Elbette burada illa da emekçiler grev yaparak TİS hakkını kazanacak ya da grev hakkın hükümetçe yasalaştırılmasını sağlayacak da demiyoruz. Ama grev yapma (Greve kadar pek çok başka eylem biçimiyle de desteklenmiş bir mücadeledir burada kast edilen) karalığını göze almadan bu hakların elde edilemeyeceğini, en önemlisi de kamu emekçisi yığınları bakımından kullanılabilir bir hakka dönüşemeyeceğini söylüyoruz. Bu yüzdendir ki grev yapma cesaretini, kararlılığını gösteremeyen, grev yapacak düzeyde bir örgütlülüğü gerçekleştiremeyen sendikaların grev hakkı elde etmesi ya da doğru dürüst bir TİS yapması beklenemez.
Nitekim birçok işçi sendikasının grev hakkı da vardır; TİS görüşmesi de yapmaktadırlar.

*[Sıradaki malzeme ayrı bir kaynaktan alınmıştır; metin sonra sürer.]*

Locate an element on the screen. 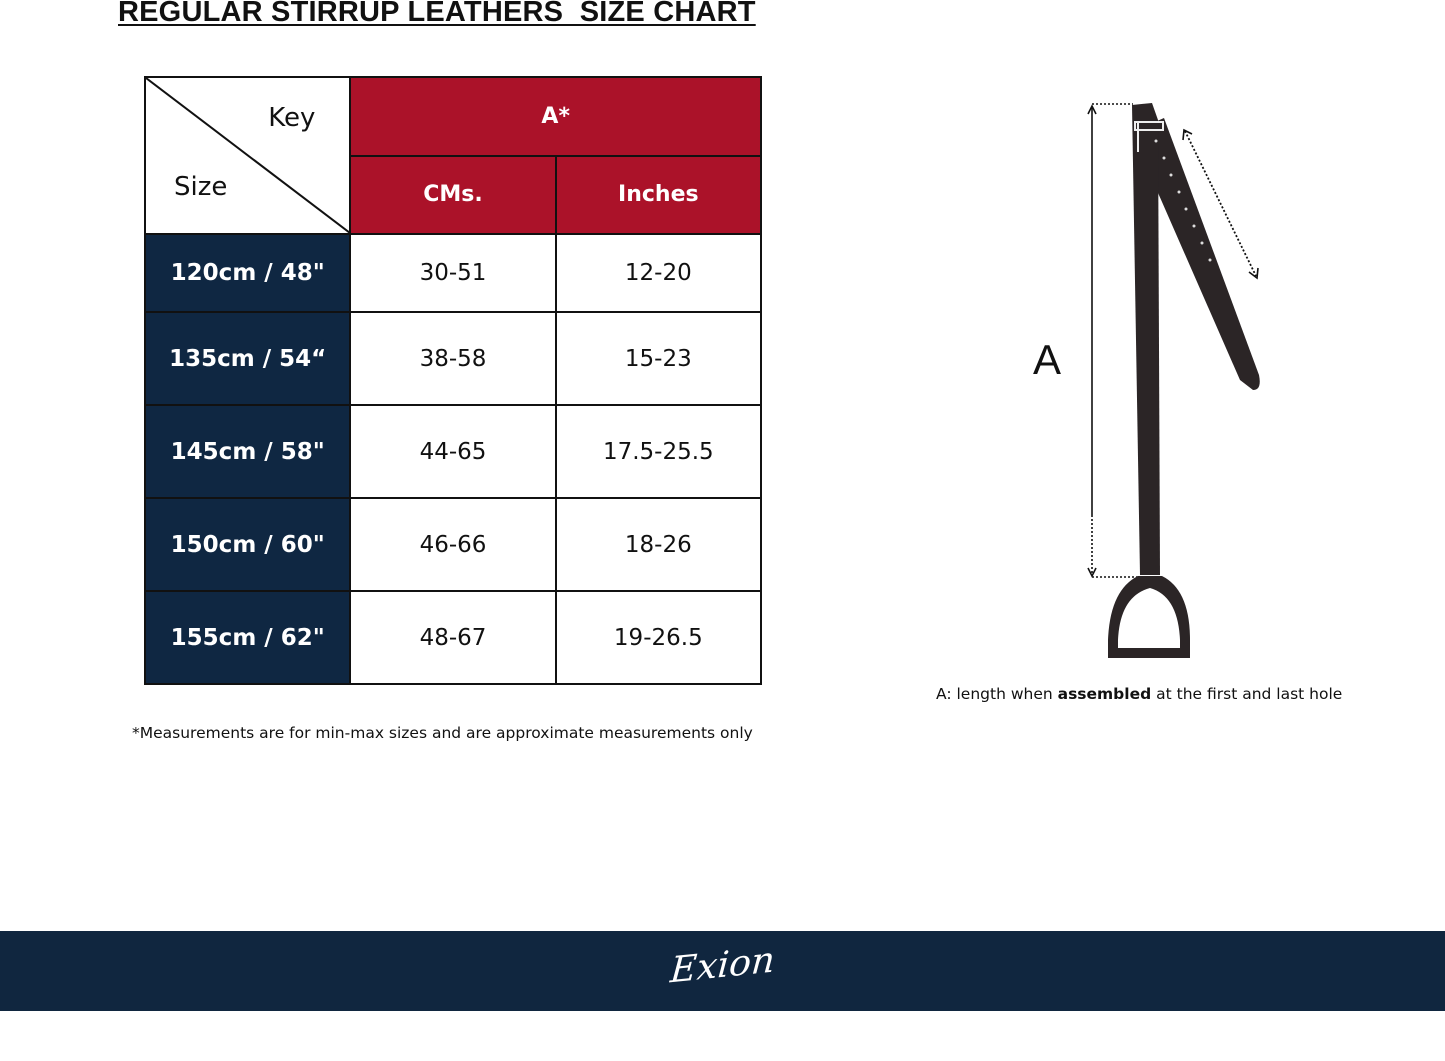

Ama pek çok örnekten biliyoruz ki, arkasına işçinin grevlere varan örgütlü gücünü koymadan ne TİS’leri TİS’e, ne de grevleri greve benzer!
İşte kamu emekçileri Anayasaya da geçmiş bir hak olarak ilk kez TİS görüşmelerine hazırlanmaktadırlar. Hükümet tarafı bu değişikliği yok sayan bir çizgidedir ve öyle ısrar edecektir. Ancak sendikalar cephesinde de görünürde; aralarında birleşmek ve hükümetin karşısına tek bir birlemiş güç olarak çıkmak için hiçbir girişim yoktur.
Sorulduğunda sendika merkezlerin sözcüleri, kitabın ortasından yanıtlar veriyorlar ama gerçek bu yanıtlardan çok daha katı ve gerçek bir mücadeleyi gerektiriyor.
Umalım ki; bu sefer, TİS görüşmelerinde, önceki yıllardaki gibi her kafadan ayrı bir sesin çıktığı, sendikaları kamuoyu karşısında bile küçük düşüren manzaralar yaşanmasın!